* Work to be completed
Would you write out all the records again, exactly?

* Record extracts

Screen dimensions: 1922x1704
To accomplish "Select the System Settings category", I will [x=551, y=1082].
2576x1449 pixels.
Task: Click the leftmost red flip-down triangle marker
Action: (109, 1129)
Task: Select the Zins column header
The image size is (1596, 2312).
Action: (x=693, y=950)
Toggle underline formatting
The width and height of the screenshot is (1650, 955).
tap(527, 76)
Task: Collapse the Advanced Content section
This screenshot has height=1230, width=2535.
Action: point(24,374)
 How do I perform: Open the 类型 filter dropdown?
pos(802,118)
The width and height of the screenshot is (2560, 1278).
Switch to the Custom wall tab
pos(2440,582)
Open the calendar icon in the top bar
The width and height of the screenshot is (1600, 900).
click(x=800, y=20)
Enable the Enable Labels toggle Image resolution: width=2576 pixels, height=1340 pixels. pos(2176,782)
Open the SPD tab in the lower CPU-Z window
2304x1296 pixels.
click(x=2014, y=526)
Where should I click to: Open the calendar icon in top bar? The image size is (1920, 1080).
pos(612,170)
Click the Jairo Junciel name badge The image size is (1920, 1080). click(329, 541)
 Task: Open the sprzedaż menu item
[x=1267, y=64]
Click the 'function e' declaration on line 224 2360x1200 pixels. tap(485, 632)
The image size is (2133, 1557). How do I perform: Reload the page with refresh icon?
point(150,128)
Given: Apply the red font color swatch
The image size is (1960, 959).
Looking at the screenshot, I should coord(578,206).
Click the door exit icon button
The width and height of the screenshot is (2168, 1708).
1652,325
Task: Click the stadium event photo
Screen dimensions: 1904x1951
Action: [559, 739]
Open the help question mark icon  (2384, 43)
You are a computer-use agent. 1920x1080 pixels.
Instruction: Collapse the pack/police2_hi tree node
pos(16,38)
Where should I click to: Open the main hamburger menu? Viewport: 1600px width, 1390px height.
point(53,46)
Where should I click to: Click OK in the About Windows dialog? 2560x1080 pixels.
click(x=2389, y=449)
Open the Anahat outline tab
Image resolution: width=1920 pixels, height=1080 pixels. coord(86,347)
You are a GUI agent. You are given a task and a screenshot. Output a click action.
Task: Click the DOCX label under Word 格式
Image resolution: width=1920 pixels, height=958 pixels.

* Task response
Screen dimensions: 1922x1704
To accomplish "Select the System Settings category", I will [x=551, y=1082].
2576x1449 pixels.
Task: Click the leftmost red flip-down triangle marker
Action: (109, 1129)
Task: Select the Zins column header
The image size is (1596, 2312).
Action: (x=693, y=950)
Toggle underline formatting
The width and height of the screenshot is (1650, 955).
tap(527, 76)
Task: Collapse the Advanced Content section
This screenshot has height=1230, width=2535.
Action: point(24,374)
 How do I perform: Open the 类型 filter dropdown?
pos(802,118)
The width and height of the screenshot is (2560, 1278).
Switch to the Custom wall tab
pos(2440,582)
Open the calendar icon in the top bar
The width and height of the screenshot is (1600, 900).
click(x=800, y=20)
Enable the Enable Labels toggle Image resolution: width=2576 pixels, height=1340 pixels. pos(2176,782)
Open the SPD tab in the lower CPU-Z window
2304x1296 pixels.
click(x=2014, y=526)
Where should I click to: Open the calendar icon in top bar? The image size is (1920, 1080).
pos(612,170)
Click the Jairo Junciel name badge The image size is (1920, 1080). click(329, 541)
 Task: Open the sprzedaż menu item
[x=1267, y=64]
Click the 'function e' declaration on line 224 2360x1200 pixels. tap(485, 632)
The image size is (2133, 1557). How do I perform: Reload the page with refresh icon?
point(150,128)
Given: Apply the red font color swatch
The image size is (1960, 959).
Looking at the screenshot, I should coord(578,206).
Click the door exit icon button
The width and height of the screenshot is (2168, 1708).
1652,325
Task: Click the stadium event photo
Screen dimensions: 1904x1951
Action: [559, 739]
Open the help question mark icon  (2384, 43)
You are a computer-use agent. 1920x1080 pixels.
Instruction: Collapse the pack/police2_hi tree node
pos(16,38)
Where should I click to: Open the main hamburger menu? Viewport: 1600px width, 1390px height.
point(53,46)
Where should I click to: Click OK in the About Windows dialog? 2560x1080 pixels.
click(x=2389, y=449)
Open the Anahat outline tab
Image resolution: width=1920 pixels, height=1080 pixels. coord(86,347)
You are a GUI agent. You are given a task and a screenshot. Output a click action.
Task: Click the DOCX label under Word 格式
Image resolution: width=1920 pixels, height=958 pixels.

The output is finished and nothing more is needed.